__EXERCISE REQUIREMENTS__.
(a) List every question Giancola asks her guests, as given in the passage on death dinners.
(b) Carry on the passage about death dinners and the death positivity movement, starting right after its last sentence.

__PROVIDED TEXT__.
*-*-*
Giancola’s death dinners work something like this: She invites people for a meal (she makes a mean risotto), gets everyone settled and then she leads the discussion by asking questions such as: If you knew this was going to be your last dinner, what would you want to eat? If you could design your own funeral, what would it be? If your health worsens, would you want to be in a health care facility? What do you want for your epitaph?
Not your typical dinner conversation, to be sure, but the kind of heavy-duty stuff that all of us should contemplate – before it’s too late. “Now, when we are healthy, this is the time we should be having these conversations, not after when we’re sick, too old or too tired to make these decisions,” says Giancola, a high-school drama teacher who hopes to use her research to write a musical about death. “Dear Evan Hansen helped take some of the stigma out of talking about mental health and perhaps my musical can do the same for death and dying.”
Three years ago, the concept of “dying well” emerged as one of the trends of the year at the Global Wellness Summit, and experts considered “exploring death and working on one’s fear of it” an element of living a healthy life.
Hochstetler, who has been trying to get that message across to Canadians for the past 10 years, believes the death positivity movement has finally turned a corner and is making its way into the mainstream. The pandemic, she adds, has inadvertently speeded the process along.
“Sadly, the virus forced everyone in the world to confront the possibility of death in a more realistic way. Before COVID, people could keep death neatly packaged away in the back of their minds. The pandemic brought death front-and-centre. Death became more real – to more people – and conversations around death picked up.”
*-*-*
Stored items:
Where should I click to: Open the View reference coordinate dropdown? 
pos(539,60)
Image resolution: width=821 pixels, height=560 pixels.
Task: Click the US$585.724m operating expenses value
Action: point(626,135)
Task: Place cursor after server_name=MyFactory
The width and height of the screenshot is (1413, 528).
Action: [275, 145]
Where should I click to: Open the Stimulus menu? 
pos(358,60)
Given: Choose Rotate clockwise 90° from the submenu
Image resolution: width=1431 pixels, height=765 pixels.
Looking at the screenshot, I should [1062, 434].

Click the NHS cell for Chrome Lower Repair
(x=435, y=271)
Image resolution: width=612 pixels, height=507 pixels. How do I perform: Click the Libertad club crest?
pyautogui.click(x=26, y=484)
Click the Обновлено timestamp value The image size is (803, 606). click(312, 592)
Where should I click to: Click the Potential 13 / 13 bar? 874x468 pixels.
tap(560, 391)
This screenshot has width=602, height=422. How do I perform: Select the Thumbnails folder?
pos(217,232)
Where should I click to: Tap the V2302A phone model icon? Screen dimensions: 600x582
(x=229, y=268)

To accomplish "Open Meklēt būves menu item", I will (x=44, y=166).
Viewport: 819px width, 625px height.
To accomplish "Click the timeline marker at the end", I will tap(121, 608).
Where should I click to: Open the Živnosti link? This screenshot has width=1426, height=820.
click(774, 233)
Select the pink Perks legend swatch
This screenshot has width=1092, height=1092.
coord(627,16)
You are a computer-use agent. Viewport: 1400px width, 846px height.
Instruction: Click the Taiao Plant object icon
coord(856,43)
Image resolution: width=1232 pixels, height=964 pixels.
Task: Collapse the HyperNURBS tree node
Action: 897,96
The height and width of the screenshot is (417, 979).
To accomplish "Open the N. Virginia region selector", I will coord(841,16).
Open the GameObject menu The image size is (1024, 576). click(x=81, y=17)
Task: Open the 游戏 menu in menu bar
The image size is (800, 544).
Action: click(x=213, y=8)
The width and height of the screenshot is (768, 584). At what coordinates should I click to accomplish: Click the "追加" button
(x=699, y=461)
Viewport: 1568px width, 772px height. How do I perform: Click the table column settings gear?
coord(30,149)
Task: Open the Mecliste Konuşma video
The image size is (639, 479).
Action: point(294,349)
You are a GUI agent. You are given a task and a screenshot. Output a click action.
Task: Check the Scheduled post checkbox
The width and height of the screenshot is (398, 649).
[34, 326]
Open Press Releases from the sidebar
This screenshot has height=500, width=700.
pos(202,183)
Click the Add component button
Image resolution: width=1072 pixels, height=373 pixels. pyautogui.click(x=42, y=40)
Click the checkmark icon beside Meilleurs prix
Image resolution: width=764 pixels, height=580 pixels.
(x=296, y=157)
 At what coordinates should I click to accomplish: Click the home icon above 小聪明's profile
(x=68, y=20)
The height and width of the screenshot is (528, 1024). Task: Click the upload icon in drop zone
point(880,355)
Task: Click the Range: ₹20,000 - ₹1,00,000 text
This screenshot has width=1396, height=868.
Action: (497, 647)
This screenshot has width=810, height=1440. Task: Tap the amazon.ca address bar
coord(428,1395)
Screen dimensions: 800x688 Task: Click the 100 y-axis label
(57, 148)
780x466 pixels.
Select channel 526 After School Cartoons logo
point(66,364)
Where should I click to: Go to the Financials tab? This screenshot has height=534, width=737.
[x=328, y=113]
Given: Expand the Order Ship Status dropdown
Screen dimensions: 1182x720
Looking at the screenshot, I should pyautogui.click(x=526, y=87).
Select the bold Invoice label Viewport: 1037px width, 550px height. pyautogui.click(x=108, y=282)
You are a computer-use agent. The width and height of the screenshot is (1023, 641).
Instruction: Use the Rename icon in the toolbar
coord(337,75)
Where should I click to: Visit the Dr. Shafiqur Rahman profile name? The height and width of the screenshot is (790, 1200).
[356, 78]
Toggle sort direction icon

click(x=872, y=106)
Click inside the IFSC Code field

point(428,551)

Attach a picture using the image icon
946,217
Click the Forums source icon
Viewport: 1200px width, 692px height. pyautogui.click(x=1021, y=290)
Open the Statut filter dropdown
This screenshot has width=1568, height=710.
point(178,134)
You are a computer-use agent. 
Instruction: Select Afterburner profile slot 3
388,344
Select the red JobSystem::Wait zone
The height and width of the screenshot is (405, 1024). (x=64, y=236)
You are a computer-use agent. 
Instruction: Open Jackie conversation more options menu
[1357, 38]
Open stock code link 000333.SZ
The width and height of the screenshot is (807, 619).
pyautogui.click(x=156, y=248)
*-*-*
__RESPONSES TO THE TASKS__.
(a)
- If you knew this was going to be your last dinner, what would you want to eat?
- If you could design your own funeral, what would it be?
- If your health worsens, would you want to be in a health care facility?
- What do you want for your epitaph?

(b)
“During COVID, I hosted death cafes by Zoom and we had people from all over Canada and the United States,” says Hochstetler. “The global pandemic seemed to be a wake-up call to many people who decided it was finally time to stare down their death fears.”
That momentum has carried through to the first in-person death café Hochstetler has hosted in almost three years. The event in early October at Bluebird Bar was her best-attended to date.
“Hundreds of years ago, death was real,” says Hochstetler, who also wrote the book 21 Days to Die: The Canadian Guide to End-of-Life. “We cleaned bodies in our kitchens and laid them out for final viewing in our living rooms. We wouldn’t have been very old before being asked to care for a dying family member or seeing a dead body up close. Death was normal and it was all around us.”
Death cafés, she explains, are just one way for society to keep normalizing the process. “Death cafés are kind of a beautiful rehearsal for coming closer to death and understanding it and grappling with it so when it happens to someone we love – or we are confronted with it ourselves, which is inevitable – we are better able to support each other.”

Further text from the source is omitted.